At that, I think it might be most interesting to people who see it in terms of his other Revolutions work. As a pure work of fiction, it could be quite dull -- too many players with too little characterization, too many events with both too much and too little detail.

Suppafly 3 days ago

>but I just can't stomach the thought of it right now. Maybe in four years

Downfalls of civilization don't seem so appealing when you're living through them. I'm that way with media that overly focuses on mental health too, I have too many relatives dealing with that stuff to enjoy it in my media as well.

stevage 2 days ago

Yeah, I stopped watching Black Mirror when Trump got elected.

floxy 2 days ago

>Maybe in four years.

Meta-irony(?)

sl-1 2 days ago

I enjoyed the The Revolutions podcast from him, but was very confused when I returned to it and new episodes were clearly fiction. I would have preferred a separate podcast instead of using the same feed for history/non-fiction and then changing to fiction midway.

acc_297 2 days ago

For sure I mean he certainly wanted to access the subscriber base he built up. And he has made some commitments to do a few series on 20th century revolutions once he's done with this project so check back in a few months there should be more non-fiction series.

patapong 2 days ago

Fascinating! Will check this out.

Likewise, I thought it would be very cool to create a show written in a hypothetical future, that is set in our time period. The nature of the future society would only be revealed by how they choose to portray our time period, and which stories are told, just like we always put our own ideological framing on shows about the past.

aspenmayer 2 days ago

Check out The Peripheral.

nonameiguess 3 days ago

It'd be interesting to see if something like that could be adapted to the screen formats the author is complaining about here. House of the Dragon faced a similar problem. The source material is a lot like what you describe, a fictional history written as if it was real historical research, with multiple conflicting sources, disputed accounts, and no way to resolve the truth of what really happened. The HBO television adaptation kind of just threw that out the window and presented what is supposed to be seen as the "real" history through a normal God's eye third-person narrator. It also showed what happens in situations that the fictional history had no account of, resolving mysteries of what happened to people who disappeared without anyone involved witnessing how and writing it down.

empath75 2 days ago

I think there is a pretty significant chance that someone _does_ make a TV series out of it, and it's almost ideally suited for it because it's all background material, so there's a lot of space for a showrunner to actually put their mark on it, and you could probably mine seasons of drama out of it.

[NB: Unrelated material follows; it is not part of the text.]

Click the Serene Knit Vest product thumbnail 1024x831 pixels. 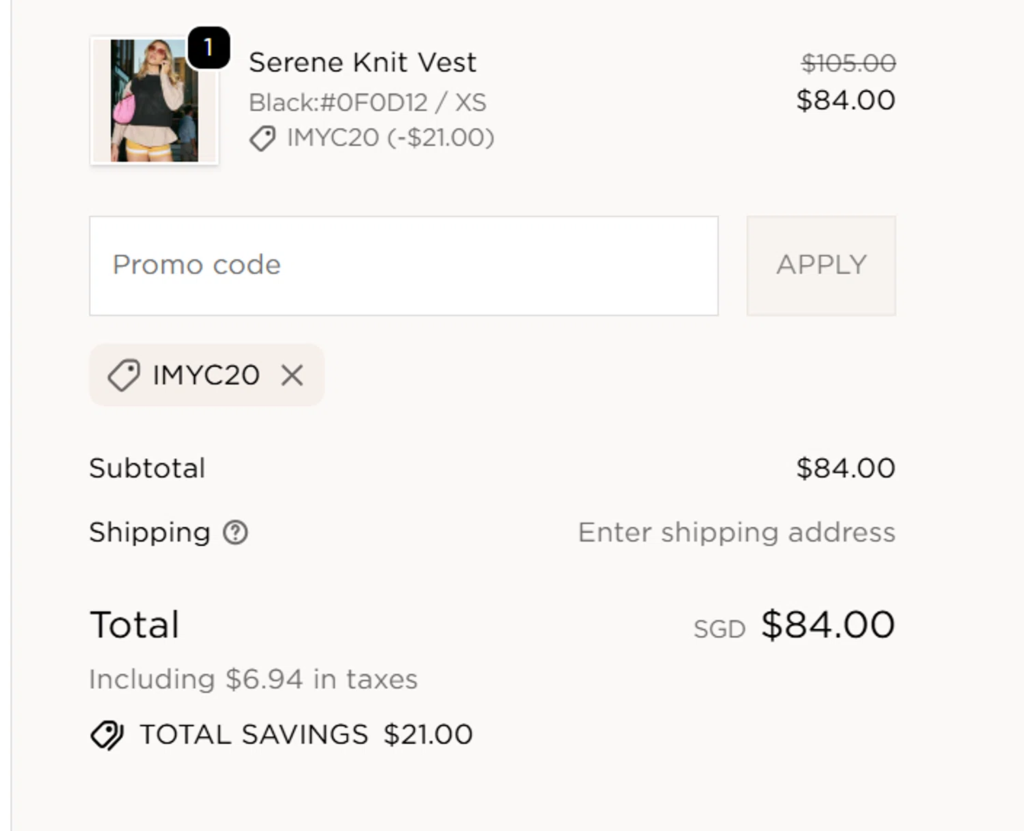(x=153, y=100)
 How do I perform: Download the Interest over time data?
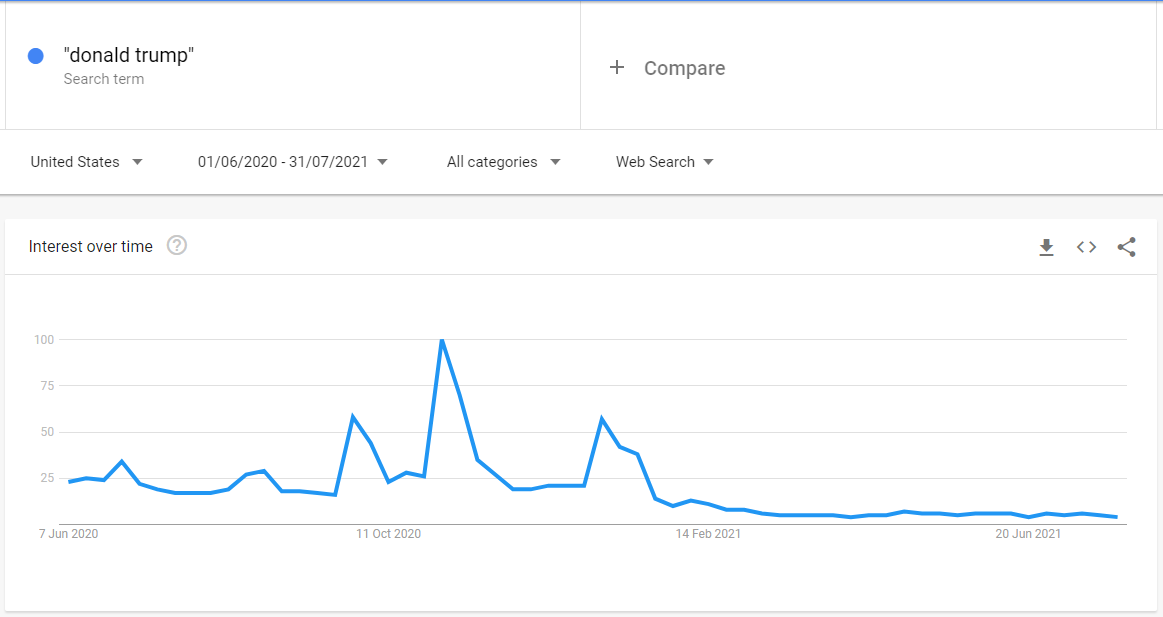click(x=1046, y=247)
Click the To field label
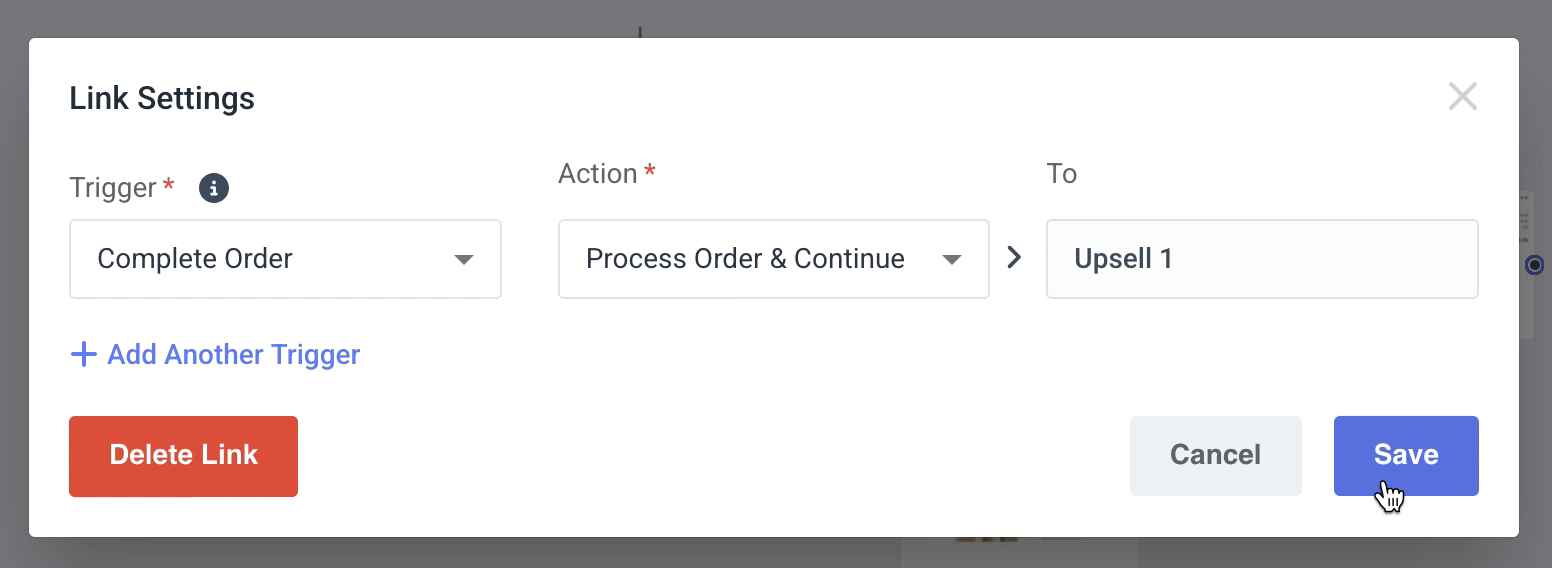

Although if they haven't made the Kim Stanley Robinson books into a tv series, it would seem weird to start with this one..

empath75 2 days ago

I had similar thoughts about it, and the thing it's actually closest to is world building chapters in RPG books. It's almost pure world building without any actual story. Super interesting experiment.

mlok 1 day ago

I believe it might be this one : https://overcast.fm/+L-hr-xp6c

briankelly 2 days ago

The lore in the game Morrowind has a similar feel, though in a mythology-history instead of modern history sense, with a lot of Rashomon-style ambiguity.

PicassoCTs 2 days ago

Sounds alot like Alastair Reynolds Yellowstone series, although he has a more classic, alive characters bumping into and becoming part of the future history. I agree though, its a fantastic medium.

psalaun 3 days ago

A kind of sci-fi version of Jack London's Iron Heel?

valorzard 2 days ago

I love love LOVE the Martian revolution series In many ways it feels like the narrative climax of every revolution he’s covered so far lol

arduanika 2 days ago

It does feel like that, but apparently after this he's going to take the podcast right back into more historical revolutions, like maybe the Cuban Revolution, as if nothing happened. Which will be hilarious if he does it.